## EXERCISE DESCRIPTION
Update the lines starting with the one that contains "206x117 pixels. At" and going on through the one that contains "Looking at the" by changing "Work Order" to "Purchase Order", keeping all else the same. Give back only those lines.

## DATA ENTRIES
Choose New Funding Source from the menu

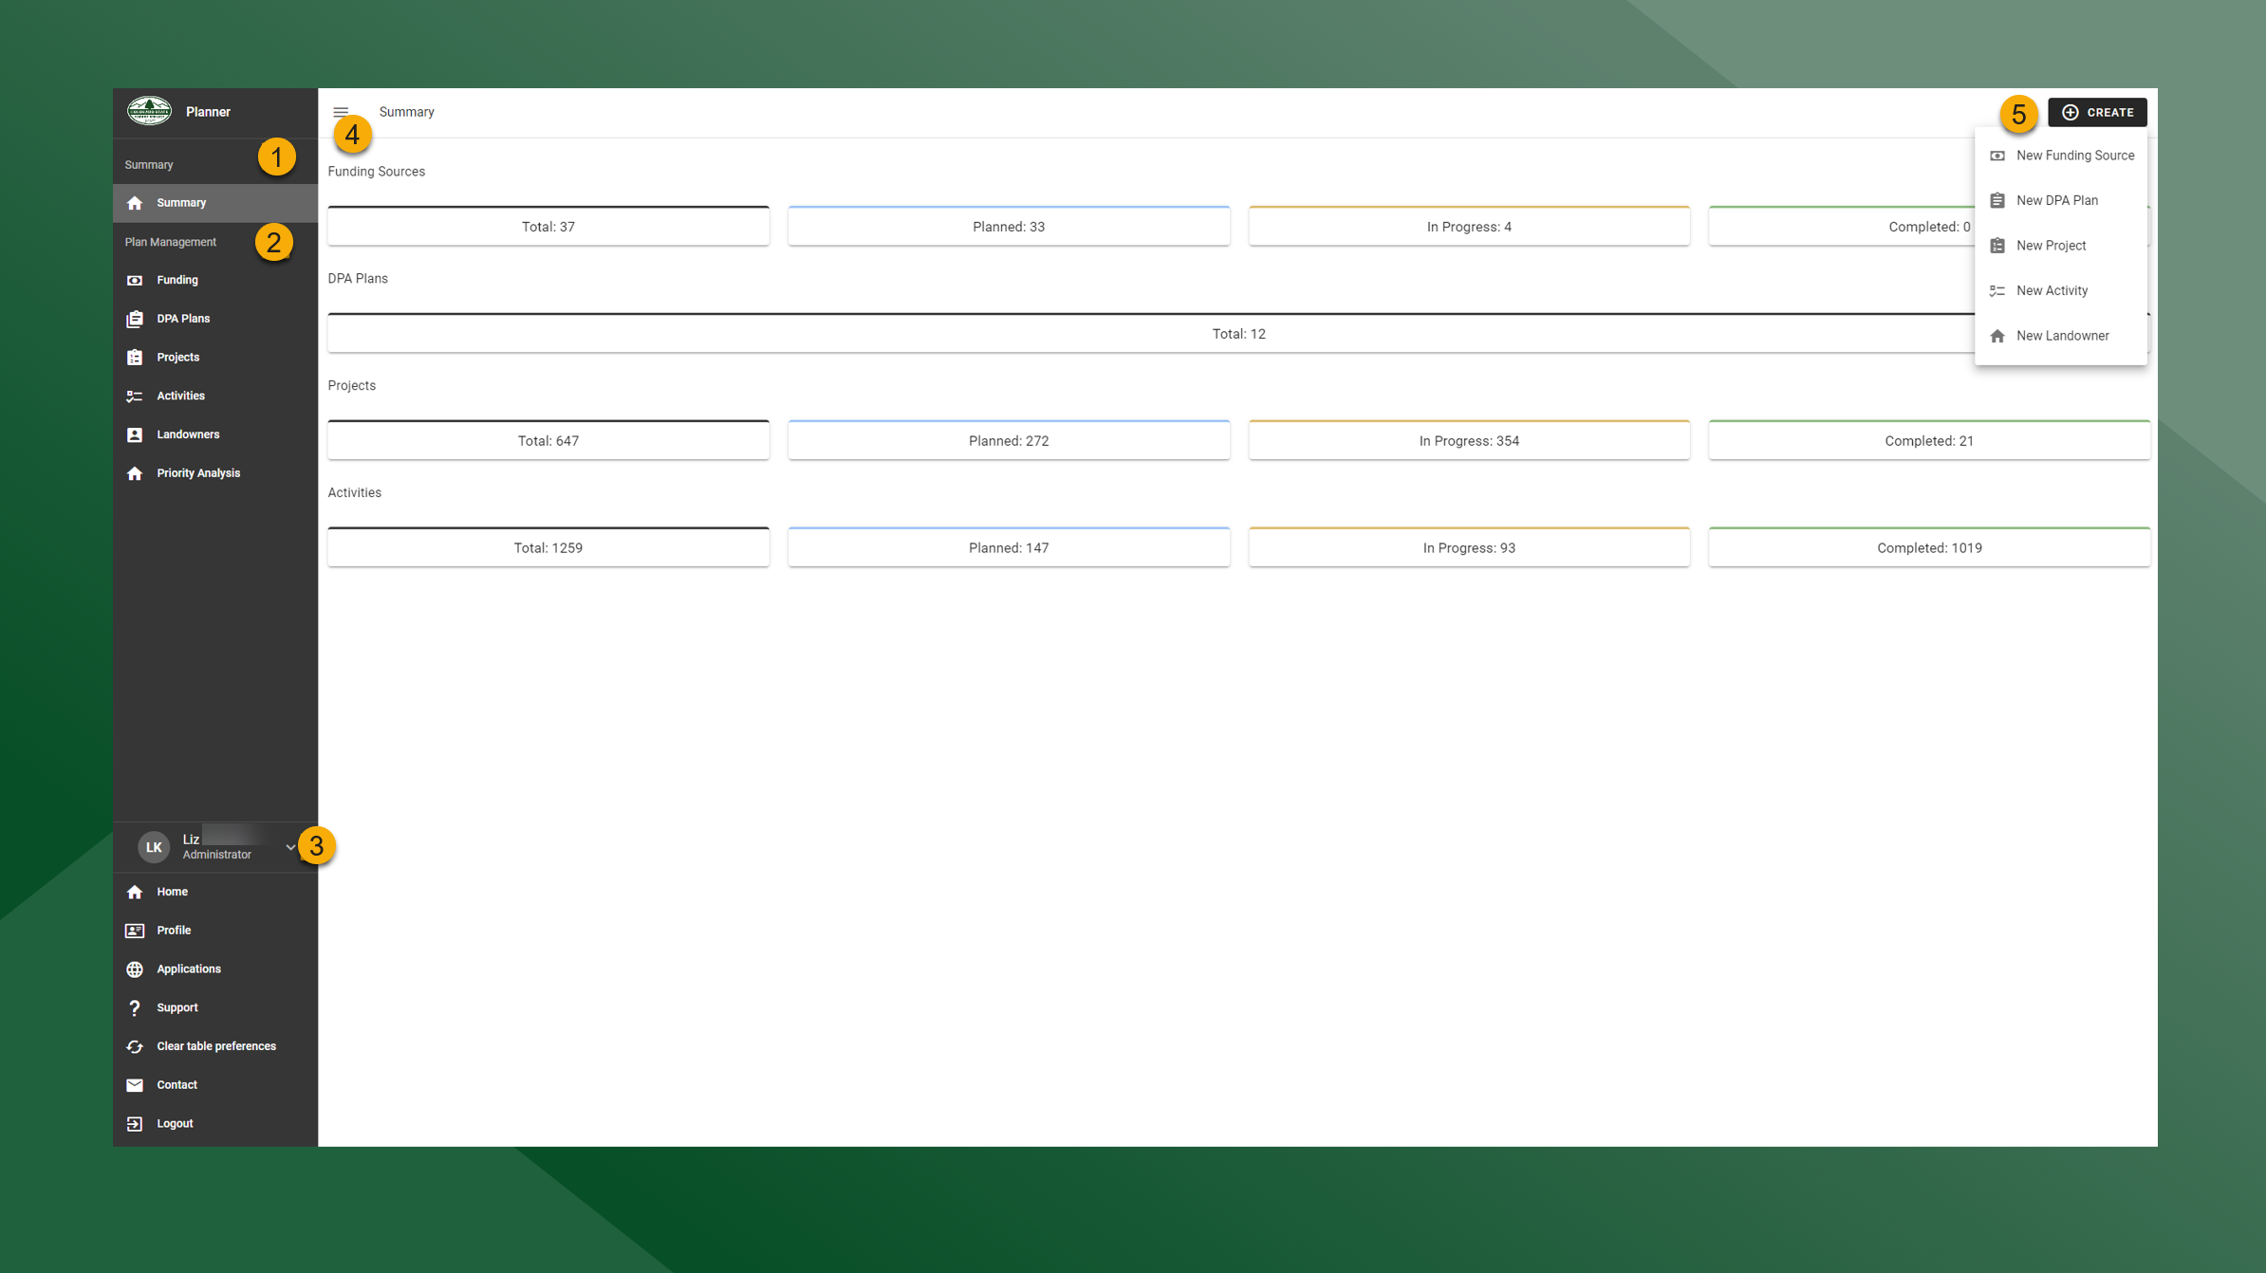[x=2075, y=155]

--

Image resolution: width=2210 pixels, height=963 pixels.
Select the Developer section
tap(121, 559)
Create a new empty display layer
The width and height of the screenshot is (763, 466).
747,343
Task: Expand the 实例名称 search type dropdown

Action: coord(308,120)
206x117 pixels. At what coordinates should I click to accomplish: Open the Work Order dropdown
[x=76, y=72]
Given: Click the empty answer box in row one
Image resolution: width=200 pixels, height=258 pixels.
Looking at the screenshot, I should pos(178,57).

## REPLY
206x117 pixels. At what coordinates should I click to accomplish: Open the Purchase Order dropdown
[x=76, y=72]
Given: Click the empty answer box in row one
Image resolution: width=200 pixels, height=258 pixels.
Looking at the screenshot, I should pos(178,57).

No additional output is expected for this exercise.